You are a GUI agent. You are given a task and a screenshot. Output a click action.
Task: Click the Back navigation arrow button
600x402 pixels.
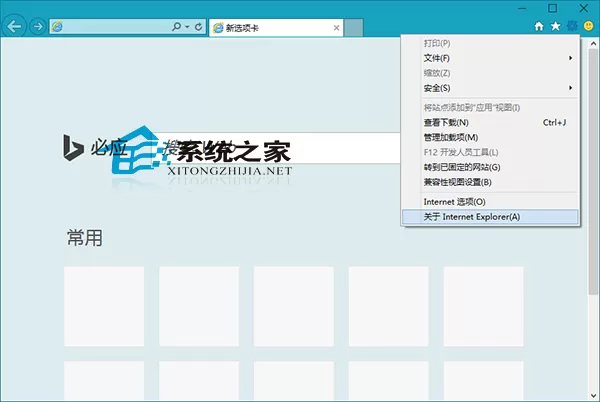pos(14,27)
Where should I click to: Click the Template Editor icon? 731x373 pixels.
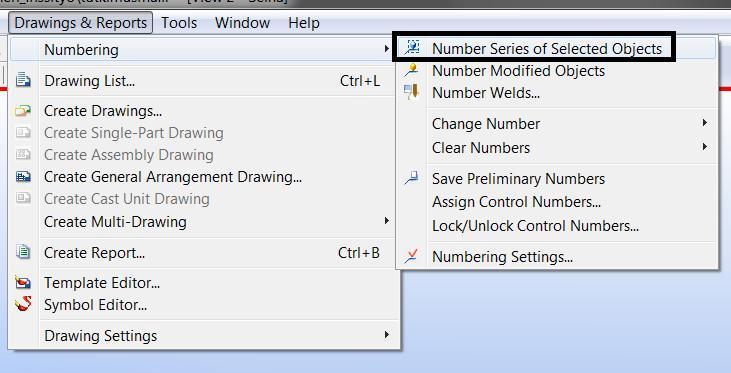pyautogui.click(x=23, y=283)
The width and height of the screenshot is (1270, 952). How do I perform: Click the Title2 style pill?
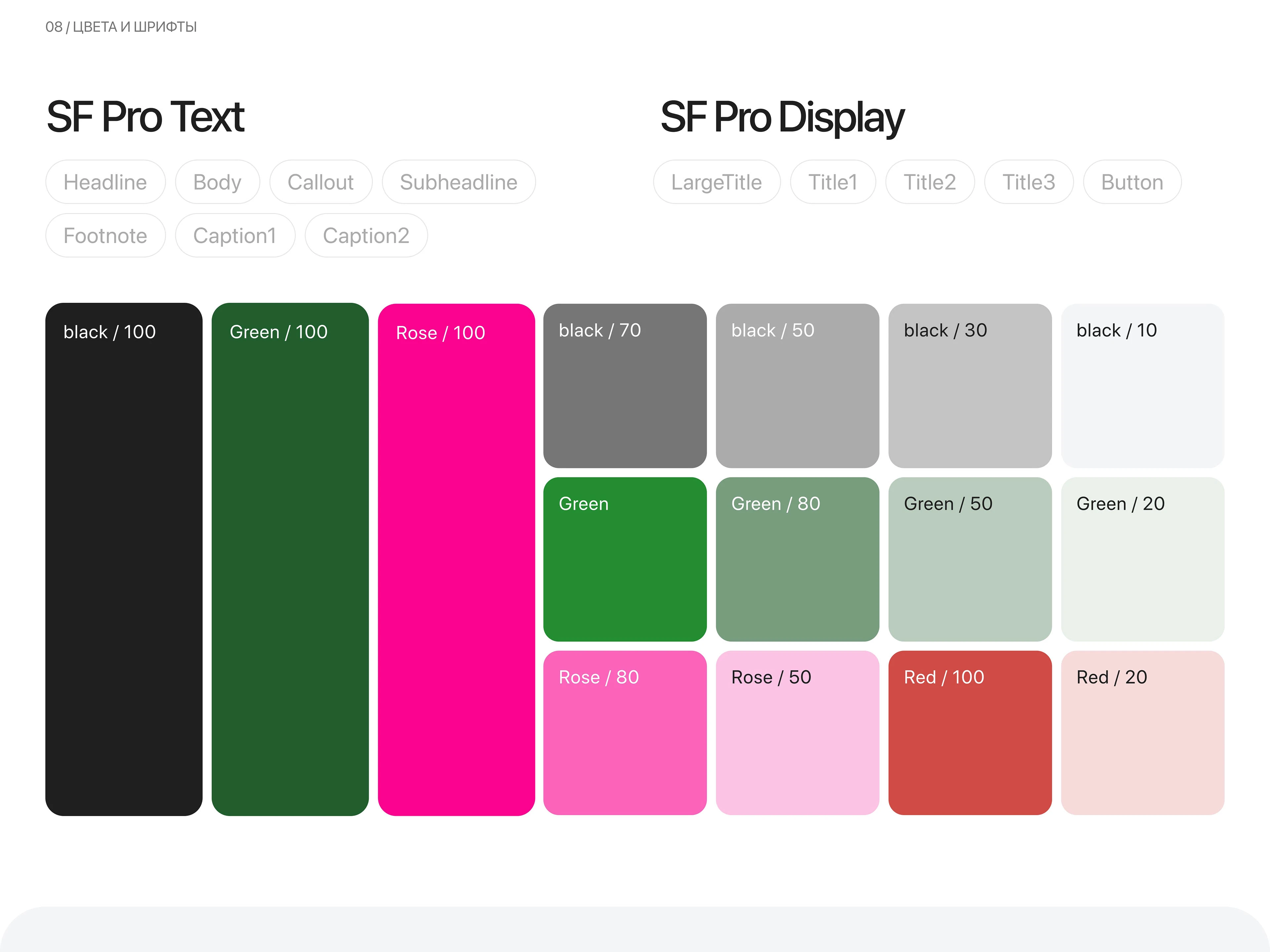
============
TASK OBJECTIVE: Only the lines that contain the string "screenshot" are to be copied from the records.

REPLY TO THE TASK:
You are a GUI agent. You are given a task and a screenshot. Output a click action.
The width and height of the screenshot is (1270, 952). How do I perform: Click the Title2 style pill?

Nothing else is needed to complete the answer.